The head of the RAC Foundation and a former Director General at the Department for Transport, Steve Gooding, has criticised the “eye-watering” cost of rebranding Highways England to National Highways.
The website Construction News has discovered through a Freedom of Information request that the rebrand is set to cost the taxpayer nearly £402,000 in total
It says so far the revamp has cost around £56,000, but that between £200,000 and £300,000 has been earmarked for updates to the IT systems which are “ongoing”. That includes updating email addresses, public websites and internal and external systems.
Furthermore the website says that, while National Highways will not be updating its signs at major projects to reflect the latest name change, it has included a reserve of £25,000 “should signage for specific schemes need to be updated”.
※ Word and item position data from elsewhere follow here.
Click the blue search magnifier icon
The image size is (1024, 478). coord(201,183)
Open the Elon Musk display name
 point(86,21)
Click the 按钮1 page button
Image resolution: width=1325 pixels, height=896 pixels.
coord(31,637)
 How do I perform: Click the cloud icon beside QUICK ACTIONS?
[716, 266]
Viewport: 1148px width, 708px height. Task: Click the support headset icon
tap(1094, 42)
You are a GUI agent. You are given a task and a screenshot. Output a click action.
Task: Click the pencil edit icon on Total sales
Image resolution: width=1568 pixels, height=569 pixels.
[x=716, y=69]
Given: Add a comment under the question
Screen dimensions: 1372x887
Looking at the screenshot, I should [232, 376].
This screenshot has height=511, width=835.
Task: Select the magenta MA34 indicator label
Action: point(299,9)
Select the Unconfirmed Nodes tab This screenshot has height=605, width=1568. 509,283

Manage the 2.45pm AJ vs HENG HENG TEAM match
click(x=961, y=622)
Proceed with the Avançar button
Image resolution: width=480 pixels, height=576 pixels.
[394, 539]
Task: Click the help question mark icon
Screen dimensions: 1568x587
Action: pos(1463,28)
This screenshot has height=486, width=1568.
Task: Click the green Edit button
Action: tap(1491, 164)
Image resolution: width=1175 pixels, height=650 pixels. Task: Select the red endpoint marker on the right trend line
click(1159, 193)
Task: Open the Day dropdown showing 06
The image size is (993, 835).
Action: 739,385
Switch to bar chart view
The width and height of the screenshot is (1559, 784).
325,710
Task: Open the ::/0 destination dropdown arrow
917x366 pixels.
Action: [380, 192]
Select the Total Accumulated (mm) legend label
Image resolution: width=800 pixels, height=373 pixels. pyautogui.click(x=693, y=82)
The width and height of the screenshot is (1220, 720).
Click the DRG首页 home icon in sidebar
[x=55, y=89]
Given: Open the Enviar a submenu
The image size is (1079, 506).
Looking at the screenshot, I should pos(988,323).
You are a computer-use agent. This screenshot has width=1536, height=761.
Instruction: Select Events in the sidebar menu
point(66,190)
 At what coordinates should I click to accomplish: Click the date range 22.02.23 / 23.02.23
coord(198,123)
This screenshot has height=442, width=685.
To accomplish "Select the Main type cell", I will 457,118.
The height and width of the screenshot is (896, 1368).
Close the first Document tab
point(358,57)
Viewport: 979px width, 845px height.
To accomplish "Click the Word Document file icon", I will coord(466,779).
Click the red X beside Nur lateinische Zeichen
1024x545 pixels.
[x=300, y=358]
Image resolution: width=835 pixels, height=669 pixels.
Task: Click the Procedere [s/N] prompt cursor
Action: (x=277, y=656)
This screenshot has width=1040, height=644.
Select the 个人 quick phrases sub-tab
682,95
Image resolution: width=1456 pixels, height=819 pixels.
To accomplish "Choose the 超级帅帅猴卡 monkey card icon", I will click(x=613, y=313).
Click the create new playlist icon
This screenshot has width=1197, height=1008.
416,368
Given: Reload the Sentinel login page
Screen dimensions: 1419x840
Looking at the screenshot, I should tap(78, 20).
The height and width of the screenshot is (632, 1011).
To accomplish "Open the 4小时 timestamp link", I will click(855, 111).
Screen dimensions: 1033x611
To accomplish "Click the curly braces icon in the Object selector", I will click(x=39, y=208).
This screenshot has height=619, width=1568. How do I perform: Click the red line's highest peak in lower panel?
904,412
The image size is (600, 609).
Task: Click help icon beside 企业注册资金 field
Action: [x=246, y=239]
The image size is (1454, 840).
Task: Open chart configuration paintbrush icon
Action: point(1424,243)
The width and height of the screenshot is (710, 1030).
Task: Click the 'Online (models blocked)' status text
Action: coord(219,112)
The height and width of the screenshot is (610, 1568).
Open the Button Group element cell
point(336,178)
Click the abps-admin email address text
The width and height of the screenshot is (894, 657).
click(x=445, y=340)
It quotes Steve Gooding as saying taxpayers feeling the full force of increases to fuel costs and household bills would be asking “what the compelling justification was for this expenditure”.
“Even if the rebranding might conceivably have been worthwhile, if covered as part of business-as-usual activity, funded from existing budgets, one has to ask whether those existing budgets couldn’t be better spent than on an eye-watering £200,000-£300,000 just to make changes to email addresses and websites,” he said.
Construction News also spoke to Liberal Democrat transport spokesperson Sarah Olney who told it, “At a time when so many roads are littered with potholes and frankly falling apart, this rebrand is an astonishing waste of time and money.”